- [Set task]: Retype the records below line for line, exactly as they appear, from the first to the last.

- [Record list]:

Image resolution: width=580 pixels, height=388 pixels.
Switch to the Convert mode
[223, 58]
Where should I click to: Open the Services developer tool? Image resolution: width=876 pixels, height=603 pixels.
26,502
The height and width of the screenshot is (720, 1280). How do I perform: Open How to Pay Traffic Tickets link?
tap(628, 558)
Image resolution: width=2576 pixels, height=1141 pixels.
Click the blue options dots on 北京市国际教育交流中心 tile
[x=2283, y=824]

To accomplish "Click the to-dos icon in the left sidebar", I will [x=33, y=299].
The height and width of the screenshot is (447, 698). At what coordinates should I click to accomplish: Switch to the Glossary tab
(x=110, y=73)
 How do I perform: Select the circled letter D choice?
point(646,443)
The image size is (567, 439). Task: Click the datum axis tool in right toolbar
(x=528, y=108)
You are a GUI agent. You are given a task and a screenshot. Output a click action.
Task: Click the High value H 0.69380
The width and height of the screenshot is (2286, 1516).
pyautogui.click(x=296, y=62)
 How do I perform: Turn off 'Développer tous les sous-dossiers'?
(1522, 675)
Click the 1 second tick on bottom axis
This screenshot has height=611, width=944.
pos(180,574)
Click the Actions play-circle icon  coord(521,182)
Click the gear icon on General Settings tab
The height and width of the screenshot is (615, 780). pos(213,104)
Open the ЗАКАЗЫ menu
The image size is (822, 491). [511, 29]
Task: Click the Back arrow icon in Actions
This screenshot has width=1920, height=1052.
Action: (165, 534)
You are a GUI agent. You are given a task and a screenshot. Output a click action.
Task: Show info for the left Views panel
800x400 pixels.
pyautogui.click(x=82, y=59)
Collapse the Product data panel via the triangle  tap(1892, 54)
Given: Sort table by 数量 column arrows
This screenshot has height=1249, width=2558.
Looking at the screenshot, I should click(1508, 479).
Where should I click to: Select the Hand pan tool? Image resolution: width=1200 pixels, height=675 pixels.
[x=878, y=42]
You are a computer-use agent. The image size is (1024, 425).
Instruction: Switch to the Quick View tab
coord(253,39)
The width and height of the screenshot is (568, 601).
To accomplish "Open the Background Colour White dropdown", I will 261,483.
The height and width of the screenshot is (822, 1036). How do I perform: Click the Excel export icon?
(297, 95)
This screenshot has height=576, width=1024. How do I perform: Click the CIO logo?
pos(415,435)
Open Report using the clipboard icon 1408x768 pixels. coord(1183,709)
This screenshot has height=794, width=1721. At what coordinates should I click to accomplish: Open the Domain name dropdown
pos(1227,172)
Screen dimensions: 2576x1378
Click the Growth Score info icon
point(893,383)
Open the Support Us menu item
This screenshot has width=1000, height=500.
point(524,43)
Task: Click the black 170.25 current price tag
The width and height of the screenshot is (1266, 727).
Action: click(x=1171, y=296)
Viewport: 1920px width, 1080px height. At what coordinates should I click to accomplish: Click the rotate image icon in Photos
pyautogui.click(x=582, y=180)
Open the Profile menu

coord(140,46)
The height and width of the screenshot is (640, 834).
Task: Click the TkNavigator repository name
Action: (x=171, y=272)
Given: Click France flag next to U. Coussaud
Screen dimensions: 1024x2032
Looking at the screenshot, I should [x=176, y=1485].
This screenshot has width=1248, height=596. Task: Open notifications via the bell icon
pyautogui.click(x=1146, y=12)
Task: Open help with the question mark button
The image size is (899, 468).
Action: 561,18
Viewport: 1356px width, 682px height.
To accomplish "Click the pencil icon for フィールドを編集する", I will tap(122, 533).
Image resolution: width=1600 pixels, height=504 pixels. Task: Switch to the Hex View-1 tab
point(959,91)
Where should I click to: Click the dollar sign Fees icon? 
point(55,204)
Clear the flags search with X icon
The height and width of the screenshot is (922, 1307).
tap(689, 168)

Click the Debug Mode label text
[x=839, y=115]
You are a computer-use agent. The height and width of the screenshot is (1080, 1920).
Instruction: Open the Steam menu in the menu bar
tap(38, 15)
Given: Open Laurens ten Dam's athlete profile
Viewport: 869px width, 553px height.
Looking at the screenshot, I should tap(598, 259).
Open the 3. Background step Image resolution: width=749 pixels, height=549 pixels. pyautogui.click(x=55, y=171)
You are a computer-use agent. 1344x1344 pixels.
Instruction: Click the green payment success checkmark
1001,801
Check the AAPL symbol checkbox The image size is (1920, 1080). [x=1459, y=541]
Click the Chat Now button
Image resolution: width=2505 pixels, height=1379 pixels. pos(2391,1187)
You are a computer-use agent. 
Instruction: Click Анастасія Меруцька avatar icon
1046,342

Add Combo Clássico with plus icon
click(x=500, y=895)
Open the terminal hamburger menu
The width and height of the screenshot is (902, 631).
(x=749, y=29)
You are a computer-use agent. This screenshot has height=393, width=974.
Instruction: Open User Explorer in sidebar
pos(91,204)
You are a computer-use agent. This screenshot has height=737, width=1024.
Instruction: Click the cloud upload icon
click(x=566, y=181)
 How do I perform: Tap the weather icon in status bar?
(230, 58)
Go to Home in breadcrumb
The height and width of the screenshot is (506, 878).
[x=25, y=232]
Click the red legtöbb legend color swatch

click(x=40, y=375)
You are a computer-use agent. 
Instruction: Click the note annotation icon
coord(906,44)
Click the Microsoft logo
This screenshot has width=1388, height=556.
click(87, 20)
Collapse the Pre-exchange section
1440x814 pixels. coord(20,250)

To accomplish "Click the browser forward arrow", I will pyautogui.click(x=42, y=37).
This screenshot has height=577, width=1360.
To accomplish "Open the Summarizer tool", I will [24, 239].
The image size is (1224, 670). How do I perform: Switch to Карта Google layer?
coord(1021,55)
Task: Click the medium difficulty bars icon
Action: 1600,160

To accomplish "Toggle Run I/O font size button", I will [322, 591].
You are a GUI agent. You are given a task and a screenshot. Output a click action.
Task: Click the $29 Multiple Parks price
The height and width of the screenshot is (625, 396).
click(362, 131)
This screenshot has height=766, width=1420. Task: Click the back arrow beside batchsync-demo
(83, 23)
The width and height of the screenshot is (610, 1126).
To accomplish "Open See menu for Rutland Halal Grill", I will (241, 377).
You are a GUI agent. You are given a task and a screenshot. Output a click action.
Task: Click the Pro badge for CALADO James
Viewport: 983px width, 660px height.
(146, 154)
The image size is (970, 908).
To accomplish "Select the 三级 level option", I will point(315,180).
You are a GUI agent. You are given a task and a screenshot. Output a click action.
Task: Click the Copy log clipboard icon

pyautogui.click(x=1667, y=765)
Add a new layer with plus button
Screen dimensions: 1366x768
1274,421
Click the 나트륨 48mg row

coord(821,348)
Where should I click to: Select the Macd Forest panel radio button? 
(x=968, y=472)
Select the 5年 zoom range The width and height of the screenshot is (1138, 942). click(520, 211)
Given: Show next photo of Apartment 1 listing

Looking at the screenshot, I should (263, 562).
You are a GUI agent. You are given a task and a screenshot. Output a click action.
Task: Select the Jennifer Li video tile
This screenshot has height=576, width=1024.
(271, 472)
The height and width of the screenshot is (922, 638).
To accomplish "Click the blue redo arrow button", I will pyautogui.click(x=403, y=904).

- [Problem solution]:
Image resolution: width=580 pixels, height=388 pixels.
Switch to the Convert mode
[223, 58]
Where should I click to: Open the Services developer tool? Image resolution: width=876 pixels, height=603 pixels.
26,502
The height and width of the screenshot is (720, 1280). How do I perform: Open How to Pay Traffic Tickets link?
tap(628, 558)
Image resolution: width=2576 pixels, height=1141 pixels.
Click the blue options dots on 北京市国际教育交流中心 tile
[x=2283, y=824]

To accomplish "Click the to-dos icon in the left sidebar", I will [x=33, y=299].
The height and width of the screenshot is (447, 698). At what coordinates should I click to accomplish: Switch to the Glossary tab
(x=110, y=73)
 How do I perform: Select the circled letter D choice?
point(646,443)
The image size is (567, 439). Task: Click the datum axis tool in right toolbar
(x=528, y=108)
You are a GUI agent. You are given a task and a screenshot. Output a click action.
Task: Click the High value H 0.69380
The width and height of the screenshot is (2286, 1516).
pyautogui.click(x=296, y=62)
 How do I perform: Turn off 'Développer tous les sous-dossiers'?
(1522, 675)
Click the 1 second tick on bottom axis
This screenshot has height=611, width=944.
pos(180,574)
Click the Actions play-circle icon  coord(521,182)
Click the gear icon on General Settings tab
The height and width of the screenshot is (615, 780). pos(213,104)
Open the ЗАКАЗЫ menu
The image size is (822, 491). [511, 29]
Task: Click the Back arrow icon in Actions
This screenshot has width=1920, height=1052.
Action: (165, 534)
You are a GUI agent. You are given a task and a screenshot. Output a click action.
Task: Show info for the left Views panel
800x400 pixels.
pyautogui.click(x=82, y=59)
Collapse the Product data panel via the triangle  tap(1892, 54)
Given: Sort table by 数量 column arrows
This screenshot has height=1249, width=2558.
Looking at the screenshot, I should click(1508, 479).
Where should I click to: Select the Hand pan tool? Image resolution: width=1200 pixels, height=675 pixels.
[x=878, y=42]
You are a computer-use agent. The image size is (1024, 425).
Instruction: Switch to the Quick View tab
coord(253,39)
The width and height of the screenshot is (568, 601).
To accomplish "Open the Background Colour White dropdown", I will 261,483.
The height and width of the screenshot is (822, 1036). How do I perform: Click the Excel export icon?
(297, 95)
This screenshot has height=576, width=1024. How do I perform: Click the CIO logo?
pos(415,435)
Open Report using the clipboard icon 1408x768 pixels. coord(1183,709)
This screenshot has height=794, width=1721. At what coordinates should I click to accomplish: Open the Domain name dropdown
pos(1227,172)
Screen dimensions: 2576x1378
Click the Growth Score info icon
point(893,383)
Open the Support Us menu item
This screenshot has width=1000, height=500.
point(524,43)
Task: Click the black 170.25 current price tag
The width and height of the screenshot is (1266, 727).
Action: click(x=1171, y=296)
Viewport: 1920px width, 1080px height. At what coordinates should I click to accomplish: Click the rotate image icon in Photos
pyautogui.click(x=582, y=180)
Open the Profile menu

coord(140,46)
The height and width of the screenshot is (640, 834).
Task: Click the TkNavigator repository name
Action: (x=171, y=272)
Given: Click France flag next to U. Coussaud
Screen dimensions: 1024x2032
Looking at the screenshot, I should [x=176, y=1485].
This screenshot has width=1248, height=596. Task: Open notifications via the bell icon
pyautogui.click(x=1146, y=12)
Task: Open help with the question mark button
The image size is (899, 468).
Action: 561,18
Viewport: 1356px width, 682px height.
To accomplish "Click the pencil icon for フィールドを編集する", I will tap(122, 533).
Image resolution: width=1600 pixels, height=504 pixels. Task: Switch to the Hex View-1 tab
point(959,91)
Where should I click to: Click the dollar sign Fees icon? 
point(55,204)
Clear the flags search with X icon
The height and width of the screenshot is (922, 1307).
tap(689, 168)

Click the Debug Mode label text
[x=839, y=115]
You are a computer-use agent. The height and width of the screenshot is (1080, 1920).
Instruction: Open the Steam menu in the menu bar
tap(38, 15)
Given: Open Laurens ten Dam's athlete profile
Viewport: 869px width, 553px height.
Looking at the screenshot, I should tap(598, 259).
Open the 3. Background step Image resolution: width=749 pixels, height=549 pixels. pyautogui.click(x=55, y=171)
You are a computer-use agent. 1344x1344 pixels.
Instruction: Click the green payment success checkmark
1001,801
Check the AAPL symbol checkbox The image size is (1920, 1080). [x=1459, y=541]
Click the Chat Now button
Image resolution: width=2505 pixels, height=1379 pixels. pos(2391,1187)
You are a computer-use agent. 
Instruction: Click Анастасія Меруцька avatar icon
1046,342

Add Combo Clássico with plus icon
click(x=500, y=895)
Open the terminal hamburger menu
The width and height of the screenshot is (902, 631).
(x=749, y=29)
You are a computer-use agent. This screenshot has height=393, width=974.
Instruction: Open User Explorer in sidebar
pos(91,204)
You are a computer-use agent. This screenshot has height=737, width=1024.
Instruction: Click the cloud upload icon
click(x=566, y=181)
 How do I perform: Tap the weather icon in status bar?
(230, 58)
Go to Home in breadcrumb
The height and width of the screenshot is (506, 878).
[x=25, y=232]
Click the red legtöbb legend color swatch

click(x=40, y=375)
You are a computer-use agent. 
Instruction: Click the note annotation icon
coord(906,44)
Click the Microsoft logo
This screenshot has width=1388, height=556.
click(87, 20)
Collapse the Pre-exchange section
1440x814 pixels. coord(20,250)

To accomplish "Click the browser forward arrow", I will pyautogui.click(x=42, y=37).
This screenshot has height=577, width=1360.
To accomplish "Open the Summarizer tool", I will [24, 239].
The image size is (1224, 670). How do I perform: Switch to Карта Google layer?
coord(1021,55)
Task: Click the medium difficulty bars icon
Action: 1600,160

To accomplish "Toggle Run I/O font size button", I will [322, 591].
You are a GUI agent. You are given a task and a screenshot. Output a click action.
Task: Click the $29 Multiple Parks price
The height and width of the screenshot is (625, 396).
click(362, 131)
This screenshot has height=766, width=1420. Task: Click the back arrow beside batchsync-demo
(83, 23)
The width and height of the screenshot is (610, 1126).
To accomplish "Open See menu for Rutland Halal Grill", I will (241, 377).
You are a GUI agent. You are given a task and a screenshot. Output a click action.
Task: Click the Pro badge for CALADO James
Viewport: 983px width, 660px height.
(146, 154)
The image size is (970, 908).
To accomplish "Select the 三级 level option", I will point(315,180).
You are a GUI agent. You are given a task and a screenshot. Output a click action.
Task: Click the Copy log clipboard icon

pyautogui.click(x=1667, y=765)
Add a new layer with plus button
Screen dimensions: 1366x768
1274,421
Click the 나트륨 48mg row

coord(821,348)
Where should I click to: Select the Macd Forest panel radio button? 
(x=968, y=472)
Select the 5年 zoom range The width and height of the screenshot is (1138, 942). click(520, 211)
Given: Show next photo of Apartment 1 listing

Looking at the screenshot, I should (263, 562).
You are a GUI agent. You are given a task and a screenshot. Output a click action.
Task: Select the Jennifer Li video tile
This screenshot has height=576, width=1024.
(271, 472)
The height and width of the screenshot is (922, 638).
To accomplish "Click the blue redo arrow button", I will pyautogui.click(x=403, y=904).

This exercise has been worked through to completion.